Career Advice

Why Insight Is Urgent for Today’s Sales Team

Published on the Huffington Post earlier today

A year ago I wrote
about the economy’s gradual turn out of a recession, and the pressure
that the recovery put on sales teams to understand not just their
customers — but their customers’ customers. Fortunately, the economic
recovery has continued and many sales teams within our economy’s biggest
companies still find themselves in a position of being understaffed,
under competitive pressure and struggling to make the kind of
methodology transformation in their customer interactions necessary to
achieve their urgent sales productivity goals.

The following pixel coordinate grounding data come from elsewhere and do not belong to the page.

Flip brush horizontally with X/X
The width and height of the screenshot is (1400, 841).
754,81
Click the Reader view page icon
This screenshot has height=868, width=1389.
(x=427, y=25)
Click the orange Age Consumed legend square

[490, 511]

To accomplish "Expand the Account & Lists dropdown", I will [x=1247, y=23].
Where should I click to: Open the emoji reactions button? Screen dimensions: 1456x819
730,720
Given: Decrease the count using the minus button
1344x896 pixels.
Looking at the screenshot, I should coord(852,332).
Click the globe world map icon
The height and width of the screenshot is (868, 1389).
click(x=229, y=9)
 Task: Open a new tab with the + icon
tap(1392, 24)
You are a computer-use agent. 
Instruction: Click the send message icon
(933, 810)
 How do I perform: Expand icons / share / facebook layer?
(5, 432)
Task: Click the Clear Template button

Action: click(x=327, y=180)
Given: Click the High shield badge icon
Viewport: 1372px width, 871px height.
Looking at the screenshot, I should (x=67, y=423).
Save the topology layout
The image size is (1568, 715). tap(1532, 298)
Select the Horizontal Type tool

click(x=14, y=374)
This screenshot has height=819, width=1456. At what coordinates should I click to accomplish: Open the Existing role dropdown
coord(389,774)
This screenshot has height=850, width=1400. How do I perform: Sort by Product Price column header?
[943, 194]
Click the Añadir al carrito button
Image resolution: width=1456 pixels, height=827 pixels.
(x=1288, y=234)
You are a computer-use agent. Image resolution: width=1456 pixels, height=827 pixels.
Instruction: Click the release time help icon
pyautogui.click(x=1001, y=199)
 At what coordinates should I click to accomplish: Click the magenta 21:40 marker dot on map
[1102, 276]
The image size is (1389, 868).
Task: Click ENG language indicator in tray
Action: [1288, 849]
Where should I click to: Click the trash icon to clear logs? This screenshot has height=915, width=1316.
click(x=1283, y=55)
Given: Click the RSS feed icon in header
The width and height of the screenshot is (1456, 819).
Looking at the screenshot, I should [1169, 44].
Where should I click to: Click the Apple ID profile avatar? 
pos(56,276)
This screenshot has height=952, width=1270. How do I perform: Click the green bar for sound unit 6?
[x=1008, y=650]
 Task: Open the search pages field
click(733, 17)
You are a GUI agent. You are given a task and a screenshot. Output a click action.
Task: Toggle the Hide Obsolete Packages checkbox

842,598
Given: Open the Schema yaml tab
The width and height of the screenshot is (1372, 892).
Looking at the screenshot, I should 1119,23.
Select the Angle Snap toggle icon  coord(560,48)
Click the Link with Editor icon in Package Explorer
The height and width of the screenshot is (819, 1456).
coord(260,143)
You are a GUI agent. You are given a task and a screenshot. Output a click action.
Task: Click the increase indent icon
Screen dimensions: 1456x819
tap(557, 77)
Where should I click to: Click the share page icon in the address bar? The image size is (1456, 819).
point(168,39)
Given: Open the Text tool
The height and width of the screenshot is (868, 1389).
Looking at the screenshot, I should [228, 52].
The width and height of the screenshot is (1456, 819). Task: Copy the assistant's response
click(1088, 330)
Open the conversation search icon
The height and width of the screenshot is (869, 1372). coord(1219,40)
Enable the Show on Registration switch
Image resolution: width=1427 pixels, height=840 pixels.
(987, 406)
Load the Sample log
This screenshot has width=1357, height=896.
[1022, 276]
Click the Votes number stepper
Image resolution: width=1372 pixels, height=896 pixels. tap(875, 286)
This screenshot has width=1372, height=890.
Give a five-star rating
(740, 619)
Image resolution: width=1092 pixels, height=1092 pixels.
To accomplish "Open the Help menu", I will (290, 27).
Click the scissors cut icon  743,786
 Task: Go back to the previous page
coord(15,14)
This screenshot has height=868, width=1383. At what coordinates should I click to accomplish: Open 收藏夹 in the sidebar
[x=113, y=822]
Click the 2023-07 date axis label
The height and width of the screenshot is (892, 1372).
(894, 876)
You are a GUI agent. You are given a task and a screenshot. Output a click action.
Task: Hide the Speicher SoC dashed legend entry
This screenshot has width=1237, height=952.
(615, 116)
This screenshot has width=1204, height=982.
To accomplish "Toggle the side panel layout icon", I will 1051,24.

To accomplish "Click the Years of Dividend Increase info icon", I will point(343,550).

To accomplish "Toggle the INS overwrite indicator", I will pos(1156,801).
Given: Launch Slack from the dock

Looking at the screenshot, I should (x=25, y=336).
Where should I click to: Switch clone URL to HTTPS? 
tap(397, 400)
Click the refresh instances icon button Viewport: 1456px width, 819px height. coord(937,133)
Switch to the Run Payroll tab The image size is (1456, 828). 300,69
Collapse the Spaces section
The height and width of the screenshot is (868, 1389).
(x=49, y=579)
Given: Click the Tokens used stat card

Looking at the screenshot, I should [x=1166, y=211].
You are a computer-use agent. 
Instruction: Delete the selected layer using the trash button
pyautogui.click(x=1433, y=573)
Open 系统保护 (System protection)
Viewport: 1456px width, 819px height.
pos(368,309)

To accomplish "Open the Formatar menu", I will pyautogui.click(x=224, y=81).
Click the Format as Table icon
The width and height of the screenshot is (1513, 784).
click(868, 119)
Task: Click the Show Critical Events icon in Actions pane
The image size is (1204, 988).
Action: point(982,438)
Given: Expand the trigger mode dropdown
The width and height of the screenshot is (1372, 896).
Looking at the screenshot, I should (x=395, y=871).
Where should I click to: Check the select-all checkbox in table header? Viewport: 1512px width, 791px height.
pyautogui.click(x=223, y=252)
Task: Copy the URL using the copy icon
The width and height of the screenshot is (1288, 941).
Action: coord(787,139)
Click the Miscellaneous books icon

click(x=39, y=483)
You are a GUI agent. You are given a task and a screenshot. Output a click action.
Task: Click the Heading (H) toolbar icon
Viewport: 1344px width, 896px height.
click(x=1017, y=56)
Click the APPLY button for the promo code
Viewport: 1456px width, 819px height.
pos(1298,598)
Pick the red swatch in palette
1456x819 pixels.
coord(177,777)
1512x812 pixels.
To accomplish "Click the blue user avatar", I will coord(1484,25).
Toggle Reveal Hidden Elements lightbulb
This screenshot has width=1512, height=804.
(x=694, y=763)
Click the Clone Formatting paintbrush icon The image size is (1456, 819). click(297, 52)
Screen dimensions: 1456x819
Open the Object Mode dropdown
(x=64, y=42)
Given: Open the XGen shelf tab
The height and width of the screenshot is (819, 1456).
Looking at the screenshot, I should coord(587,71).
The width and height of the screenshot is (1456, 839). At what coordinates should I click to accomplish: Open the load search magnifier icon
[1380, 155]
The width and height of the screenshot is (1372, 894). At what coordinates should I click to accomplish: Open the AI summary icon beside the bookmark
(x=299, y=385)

The reason for this is because the kind of customer focus that comes
from understanding your customer’s customer is only part of the
equation. Companies also have to ensure that their sales teams are
equipped with the skills to put this knowledge into action and this need
is being answered by a new boom-time in sales methodology consulting
from creatively named systems such as the Corporate Executive Board’s ‘The Challenger Sale’, The TAS Group’s ‘Target Account Selling’, Miller Heiman’s “Strategic Selling”, etc.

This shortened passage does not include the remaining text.